“¡El broche de mi hija! ¡Qué dolor!”
Aquel era el primer día en el que la Condesa salía de su palacete donde ella misma se había encerrado hace 13 años, 2 meses y 5 días. Nada —ni las amenazas de su única hija, ni los ruegos de sus allegados— pudo apartarle de su determinación. Se iba a quedar para siempre en el edificio, coronado por una torre alta con mirador, desde donde solía observar cómo palpitaba el corazón financiero de Madrid. Algo que jamás iba a volver a hacer, al decidir esconderse en su mansión de inicios del siglo XX que contaba con tres plantas, además de la bodega en el sótano, 7 salones, 5 gabinetes y 16 dormitorios.
“Me sudan las manos. Y este fuerte dolor en el pecho…”
La fachada ocre le proporcionaba a la Condesa la tranquilidad para seguir con su rutina: se despertaba a la misma hora, hacía ejercicio, desayunaba, despedía con un beso a su heredera antes de que el chófer le llevase al colegio, despachaba asuntos de la fundación que llevaba su nombre, leía, escuchaba música y se reunía con personas seleccionadas que cumplían a rajatabla el código de presencia: nada del color que aterraba a la anfitriona: el naranja. El psiquiatra renombrado que su hija ya crecida había contratado no lograba encontrar el origen de su fobia. Lo intentó con el uniforme del cirujano que le había realizado una operación delicada; algún postre que le sentaría mal; el resplandor del sol poniente en el momento cuando se enteró de la muerte repentina de su marido; las flores que depositaba sobre su ataúd, junto a su hija que había vuelto definitivamente del internado donde su padre le tenía recluida.

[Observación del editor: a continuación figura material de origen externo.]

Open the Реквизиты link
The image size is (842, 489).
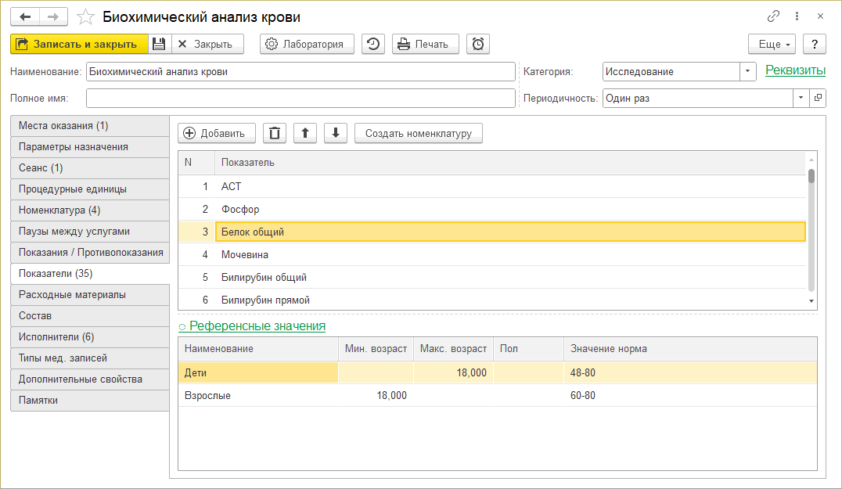pyautogui.click(x=795, y=70)
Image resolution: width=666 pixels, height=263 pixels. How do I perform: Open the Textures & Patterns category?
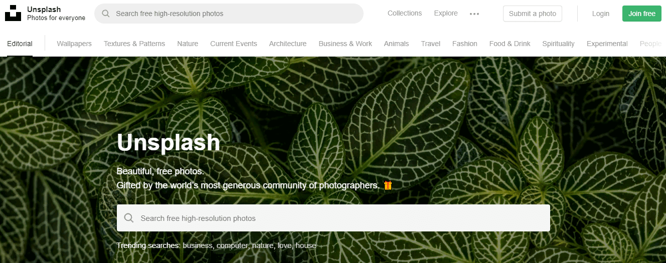click(x=134, y=44)
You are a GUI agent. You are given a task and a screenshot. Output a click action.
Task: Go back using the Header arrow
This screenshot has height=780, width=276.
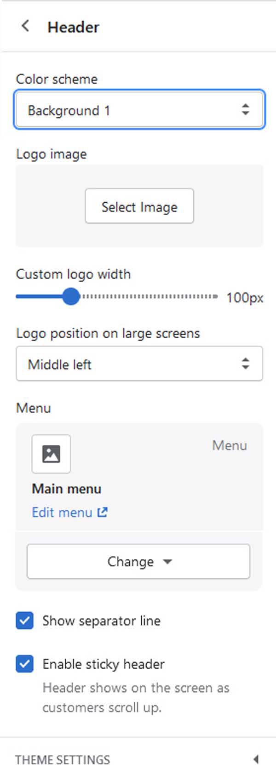pos(25,26)
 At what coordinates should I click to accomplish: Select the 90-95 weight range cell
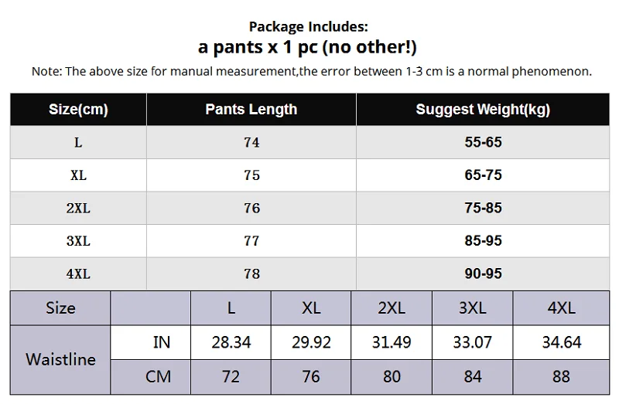coord(483,273)
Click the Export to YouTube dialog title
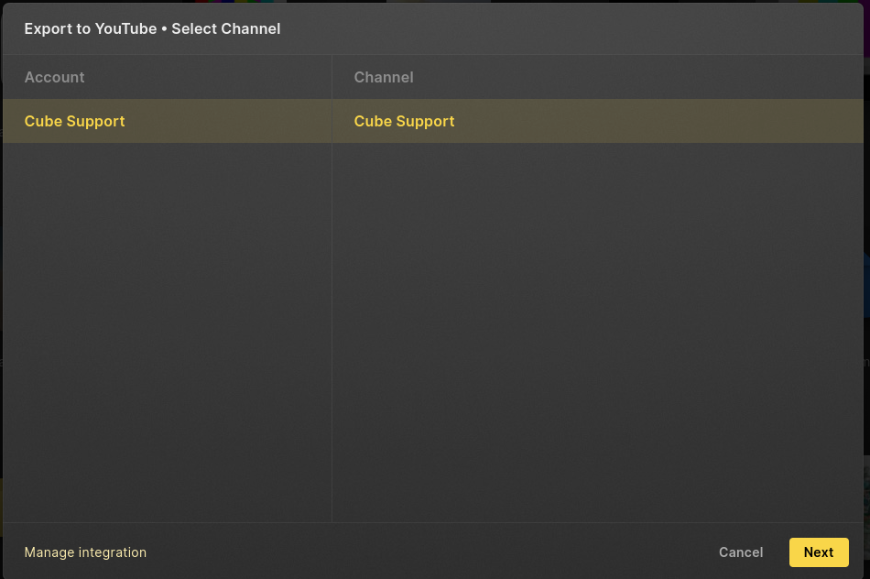Viewport: 870px width, 579px height. coord(153,29)
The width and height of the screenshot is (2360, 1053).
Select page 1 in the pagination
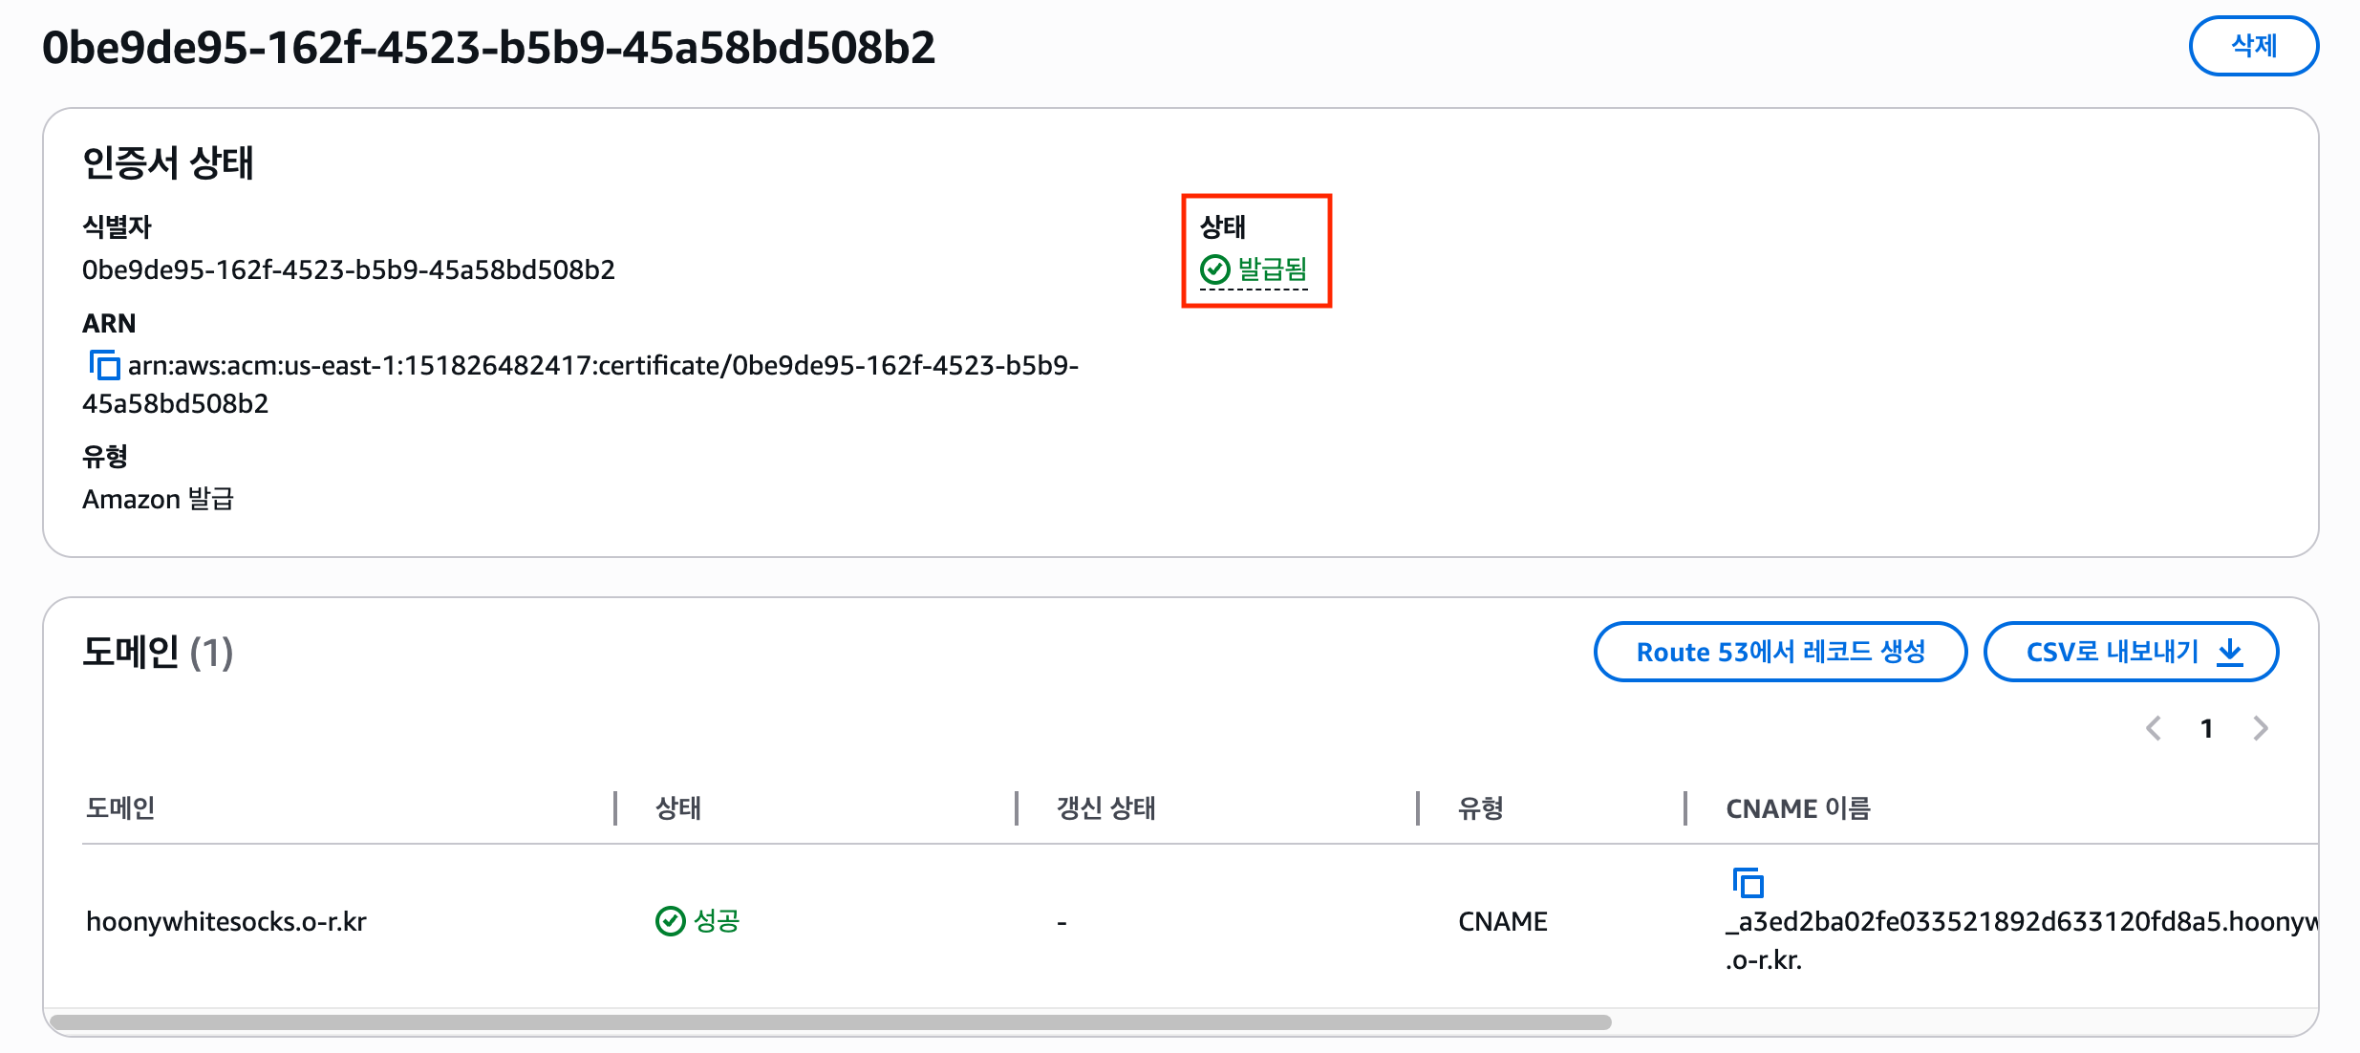(x=2207, y=729)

Nada de lo que el desesperado doctor probó dio resultado, ni la hipnosis siquiera.
“¡Vela naranja! Quiero gritar pero estoy muda.”

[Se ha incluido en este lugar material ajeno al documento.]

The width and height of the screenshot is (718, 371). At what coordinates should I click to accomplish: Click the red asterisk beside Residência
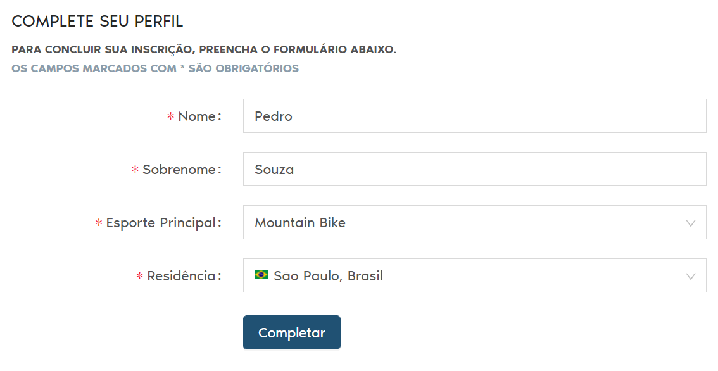pos(139,276)
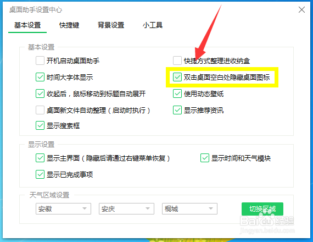Screen dimensions: 313x242
Task: Disable 显示已完成事项 checkbox
Action: coord(40,174)
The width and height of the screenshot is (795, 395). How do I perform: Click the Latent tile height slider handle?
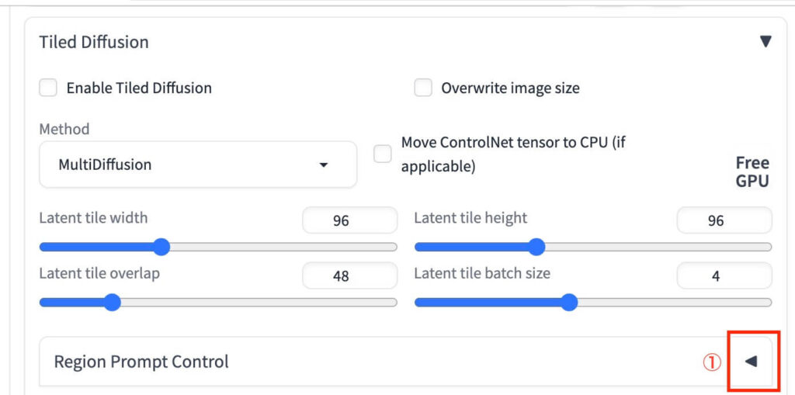pos(536,247)
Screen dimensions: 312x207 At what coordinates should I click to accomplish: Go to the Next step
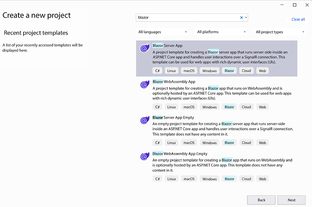(x=291, y=200)
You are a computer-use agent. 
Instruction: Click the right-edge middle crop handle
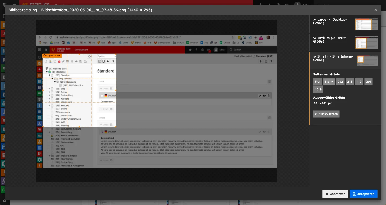(x=116, y=90)
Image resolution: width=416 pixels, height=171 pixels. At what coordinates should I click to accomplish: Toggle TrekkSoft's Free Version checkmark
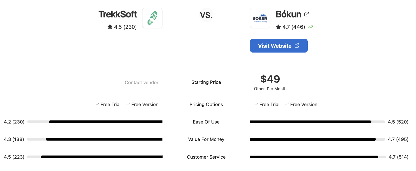tap(128, 104)
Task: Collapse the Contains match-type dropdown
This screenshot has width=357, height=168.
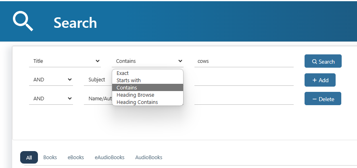Action: (x=148, y=61)
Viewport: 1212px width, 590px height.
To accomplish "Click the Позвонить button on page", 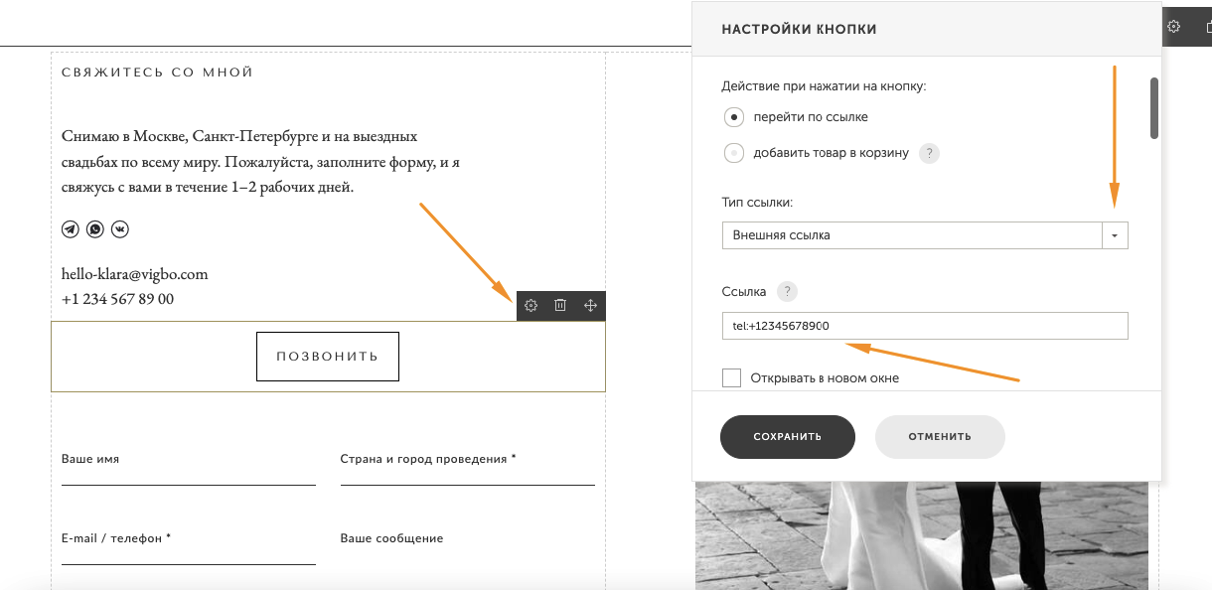I will coord(328,357).
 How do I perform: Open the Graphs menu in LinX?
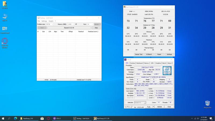[51, 21]
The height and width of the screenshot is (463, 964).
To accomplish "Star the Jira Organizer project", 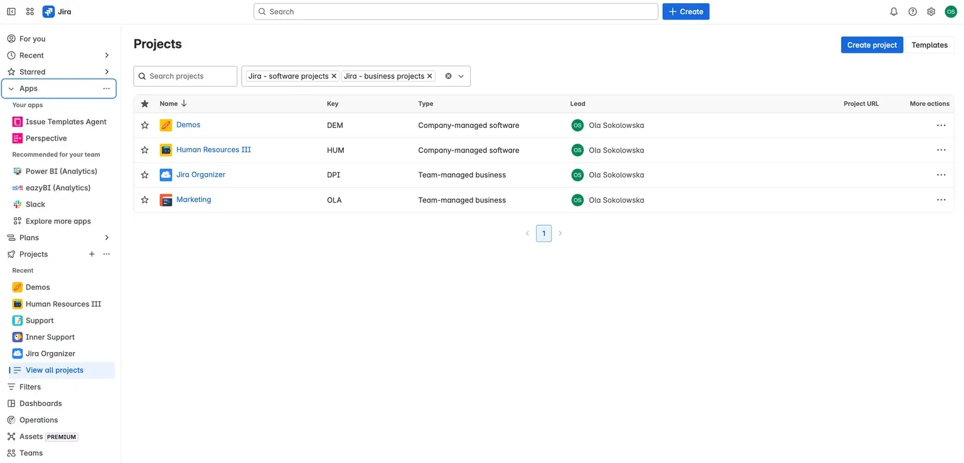I will point(144,174).
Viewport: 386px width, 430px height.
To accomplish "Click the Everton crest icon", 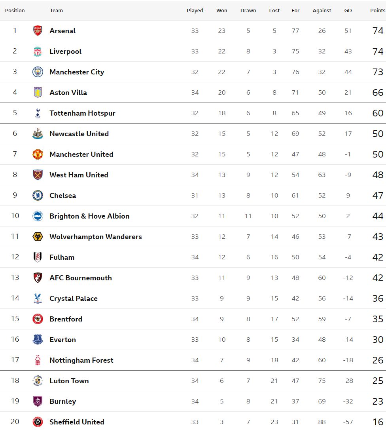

Hasta el día en el que aceptó celebrar el vigesimoquinto cumpleaños de su hija en una pequeña galería donde exponían artistas que la Condesa auspiciaba. Todo se organizó bajo el control del doctor: cerraron la galería, retiraron los cuadros que podían generarle ansiedad a su paciente y prepararon con esmero una velada nocturna para madre e hija.
—Mamá, ¿me estás escuchando?
—¿De qué color es… tu broche?
—Púrpura. Qué importa… La fundación…
“No, es ¡naranja! Un escalofrío me paraliza…”

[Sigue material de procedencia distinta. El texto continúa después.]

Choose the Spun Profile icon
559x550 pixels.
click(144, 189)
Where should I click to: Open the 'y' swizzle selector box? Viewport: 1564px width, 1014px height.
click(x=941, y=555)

—Mamá, ¡concéntrate! ¡La fundación tiene que ser mía ya!
—No…
“No puedo oír tu palabras, no escucho nada más que los latidos de mi corazón.”
—¡Que no! Justo lo que me contestó papá cuando le pedí quitarme del internado. Y ya ves, se me concedió el deseo.
“Necesito irme.”
Intentó huir pero su cuerpo no respondía. Solo consiguió apartar la mirada de la cara de su hija a la que adoraba y que ahora le producía pánico. Observó la calle a través la ventana. Sobre las casas dormidas una luna naranja le mostraba su siniestra sonrisa.
Aquel fue el último día en el que la Condesa salió de su palacete. Nunca volvió.